The first exhibition by Revolú Gallery will serve as innovative and will pave the way for future artists. It’s a custom space built from the ground up (not a 3rd party service) with new technologies with real-time 3D rendering within a browser with interactive web walkthroughs. It will reside on our Revolú website, but in the future, it can also exist in other digital platforms, other 3D environments with visual headsets, and even the Metaverse.

As curators and artists, it should be our primary endeavor to figure out how to make modern tools suit us. The world is a different place than only five years ago; we can use many mechanisms to begin a worldwide conversation about art, propagate the knowledge about diverse artists, and cross international borders all within the parameters of the modern-day. Along with all of this, it must be said: technology isn’t what makes the work suitable. It can’t create or make up for things that may be lacking there. Some mediums aren’t suited for all technologies; however, the point is to make the tool––in this instance, technology––bend to the art. Men dominate technology and the art market, and this needs to come to a halt. Though it can only happen if you decide to participate as an artist or patron. Part of the Revolú gallery’s ethos is “for women, by women.”

There are no women in the top 0.03% of the auction market, where 41% of the profit is concentrated. Overall, 96% of artworks sold at auction are by male artists (Bocart et al.). A recent survey of the permanent collections of 18 prominent U.S. art museums found that the represented artists are 87% male and 85% white (Public Library of Science).

Just 11% of all acquisitions and 14% of exhibitions at 26 prominent U.S. museums over the past decade were of work by female artists. “Museums Claim They’re Paying More Attention to Female Artists. That’s an Illusion,” artnet News.

And I can drown you in more citations about women’s disparity to men in the artist, but why should I need to? We can sit in meetings, Zoom calls, or coffee room small talk and drone on about always being behind the eight ball, or we can use the propulsion of the start of the 21st century to turn everything on its ear. Women made great strides at the beginning of the last century, and it’s our job to do the same.

But What About the Exhibition?

Letters, characters, and logograms are visual artifacts that are powerful, palpable, yet invisible carriers of cultural knowledge through time.
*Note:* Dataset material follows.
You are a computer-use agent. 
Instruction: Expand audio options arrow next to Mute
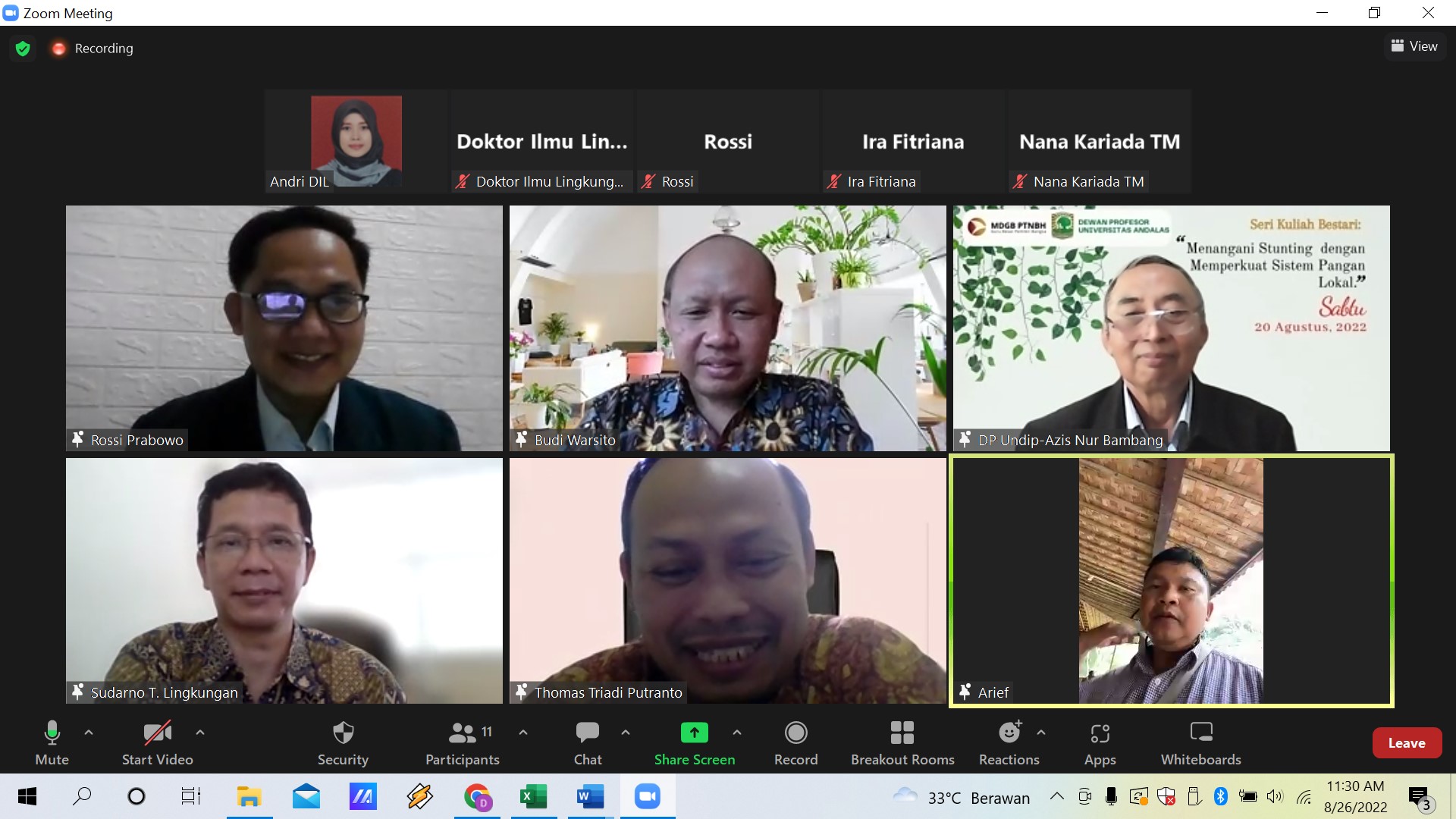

This 3D virtual reality exhibition intends to feature a broad stroke of artists and their work while discussing the many possibilities within the boundless confines of language and the authority of words in the present day. Two particularly highlighted fiber artists, both French, from this exhibition are 1011 and Capucine Bourcart. They share in creating tiered storytelling through textiles, found objects, and other ephemera within their bodies of work. They carry on with the idea of woman’s work. The manual labor of “craftwork” and elevate it into its proper pedestal as one of the storied first art forms of humankind as far back as 30,000 BCE as documented by Elizabeth J. Wayland Barber, a published specialist in prehistoric textiles.

“Along with cave paintings, threads were among the earliest transmitters of meaning.”
-Anni Albers, ‘On Weaving’

Both artists in the show have produced works that hit on the intersectionality of memory, womanhood, ritual, the organic, nature, and the birth of language itself. They defy the preconceived notions of words, language, typography, and the essence of communication. Artwork can become “high art” when it exists outside of the practical form. However, one of the seminal acts for art is to coalesce emotions and the human condition to translate, understand, and process culture. Both artists guide us into inner reflective spaces about human fallibility and how we navigate these paths.
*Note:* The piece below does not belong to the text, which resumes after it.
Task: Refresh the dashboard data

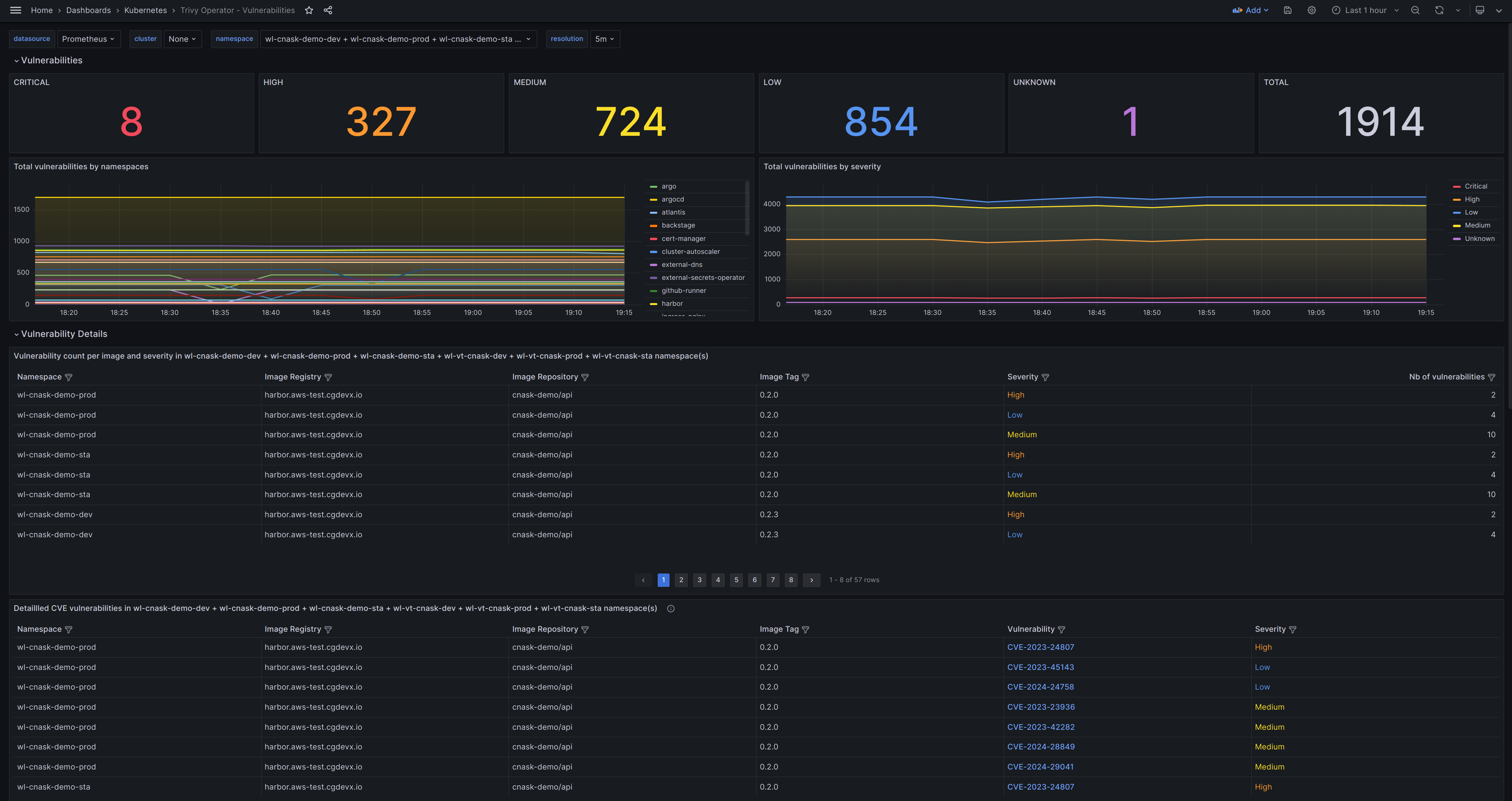Action: coord(1439,10)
1101 Installation View Lettres Mortes

In one of the installations featured, Lettres Mortes, artist 1011 recreates a series of hand-stitched photos of a letter initially made by a young Polish girl––Marie Jelen––who lived in Paris while it was occupied during World War II. Marie originally disguised her embroidery so that her letters would go unnoticed within the fabric itself. Her family was scattered because of the Statute of the Jews and the Aryanization measures during World War II by Nazi Germany. Unfortunately, her letters never reached their destination as she was gassed in Auschwitz on September 23, 1942, only a few days before her eleventh birthday. The found letters came to light from a series of four images taken secretly by a Sonderkommandos (a group of Jewish prisoners forced to perform various duties in the gas chambers and crematoria of the Nazi camp system) from inside a gas chamber in crematorium V at Birkenau in Auschwitz. The film was brought back to the central camp from Auschwitz in a tube of toothpaste where an employee in the SS canteen had hidden it. On September 4, 1944, it reached the Polish resistance in Krakow.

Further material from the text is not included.